- _EXERCISE INSTRUCTIONS_
Among the entries below, how many lines have the word "computer"? Answer only with the number.

- _RECORDS SHOWN_
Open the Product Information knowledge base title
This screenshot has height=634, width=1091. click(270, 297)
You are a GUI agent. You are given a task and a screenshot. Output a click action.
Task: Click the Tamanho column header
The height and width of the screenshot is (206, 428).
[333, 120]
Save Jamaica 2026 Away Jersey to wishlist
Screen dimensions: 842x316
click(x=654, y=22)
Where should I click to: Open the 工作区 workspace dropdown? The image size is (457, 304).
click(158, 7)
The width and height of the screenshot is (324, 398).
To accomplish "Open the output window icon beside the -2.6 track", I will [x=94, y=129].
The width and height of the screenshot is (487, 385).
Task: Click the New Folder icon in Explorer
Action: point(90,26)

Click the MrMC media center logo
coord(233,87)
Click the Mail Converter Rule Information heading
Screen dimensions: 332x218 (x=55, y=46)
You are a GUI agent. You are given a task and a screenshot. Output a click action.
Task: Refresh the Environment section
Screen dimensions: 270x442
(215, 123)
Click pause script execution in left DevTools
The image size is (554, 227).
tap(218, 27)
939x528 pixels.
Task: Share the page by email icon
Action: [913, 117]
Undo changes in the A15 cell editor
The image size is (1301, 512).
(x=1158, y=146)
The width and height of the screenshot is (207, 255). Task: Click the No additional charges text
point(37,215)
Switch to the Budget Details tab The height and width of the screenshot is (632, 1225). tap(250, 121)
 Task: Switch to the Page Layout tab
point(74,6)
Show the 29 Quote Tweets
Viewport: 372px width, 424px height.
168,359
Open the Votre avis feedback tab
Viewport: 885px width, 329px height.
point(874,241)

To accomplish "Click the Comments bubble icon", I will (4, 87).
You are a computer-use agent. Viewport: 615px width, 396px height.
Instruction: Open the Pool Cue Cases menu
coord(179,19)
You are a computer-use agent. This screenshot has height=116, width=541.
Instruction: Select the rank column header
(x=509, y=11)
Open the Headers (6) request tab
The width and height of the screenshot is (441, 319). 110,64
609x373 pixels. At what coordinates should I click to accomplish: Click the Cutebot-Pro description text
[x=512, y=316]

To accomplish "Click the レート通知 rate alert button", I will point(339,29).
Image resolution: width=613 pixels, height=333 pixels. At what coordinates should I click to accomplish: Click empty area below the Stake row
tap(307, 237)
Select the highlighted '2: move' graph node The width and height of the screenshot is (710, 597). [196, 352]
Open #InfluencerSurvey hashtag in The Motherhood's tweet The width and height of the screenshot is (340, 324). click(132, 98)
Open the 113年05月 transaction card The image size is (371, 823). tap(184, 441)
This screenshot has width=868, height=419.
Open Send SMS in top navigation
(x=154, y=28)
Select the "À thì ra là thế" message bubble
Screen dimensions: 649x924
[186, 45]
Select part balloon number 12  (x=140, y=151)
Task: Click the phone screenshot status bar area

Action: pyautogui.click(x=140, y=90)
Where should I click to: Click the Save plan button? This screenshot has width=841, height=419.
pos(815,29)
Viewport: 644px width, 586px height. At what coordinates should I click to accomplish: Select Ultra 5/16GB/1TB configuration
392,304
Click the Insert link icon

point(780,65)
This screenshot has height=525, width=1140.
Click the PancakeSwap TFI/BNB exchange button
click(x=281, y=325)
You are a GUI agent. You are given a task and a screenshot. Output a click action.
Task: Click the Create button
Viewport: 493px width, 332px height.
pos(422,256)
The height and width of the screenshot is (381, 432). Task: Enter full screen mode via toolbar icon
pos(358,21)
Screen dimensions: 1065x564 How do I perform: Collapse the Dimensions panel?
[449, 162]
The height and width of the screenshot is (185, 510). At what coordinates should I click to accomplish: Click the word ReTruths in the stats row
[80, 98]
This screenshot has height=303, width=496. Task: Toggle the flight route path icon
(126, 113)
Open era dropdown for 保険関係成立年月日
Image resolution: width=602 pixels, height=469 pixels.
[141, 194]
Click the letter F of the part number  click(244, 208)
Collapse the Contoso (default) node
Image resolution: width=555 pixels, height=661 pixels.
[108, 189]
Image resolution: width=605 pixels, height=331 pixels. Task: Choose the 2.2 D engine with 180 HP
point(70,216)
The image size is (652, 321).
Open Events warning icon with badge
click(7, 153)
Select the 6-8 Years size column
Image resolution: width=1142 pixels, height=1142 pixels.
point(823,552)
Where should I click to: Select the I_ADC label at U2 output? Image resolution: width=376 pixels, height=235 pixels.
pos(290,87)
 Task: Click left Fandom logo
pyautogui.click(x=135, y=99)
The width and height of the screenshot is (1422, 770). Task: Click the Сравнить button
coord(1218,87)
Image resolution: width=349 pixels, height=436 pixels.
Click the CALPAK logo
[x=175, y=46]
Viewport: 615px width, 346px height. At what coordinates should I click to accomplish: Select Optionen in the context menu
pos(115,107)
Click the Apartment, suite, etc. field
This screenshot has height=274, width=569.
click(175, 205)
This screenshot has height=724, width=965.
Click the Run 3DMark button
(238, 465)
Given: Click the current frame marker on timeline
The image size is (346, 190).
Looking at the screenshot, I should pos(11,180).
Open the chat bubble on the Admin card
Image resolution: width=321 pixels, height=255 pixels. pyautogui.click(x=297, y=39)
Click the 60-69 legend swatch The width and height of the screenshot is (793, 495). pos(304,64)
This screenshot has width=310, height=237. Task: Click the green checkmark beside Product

- _RESULT_
2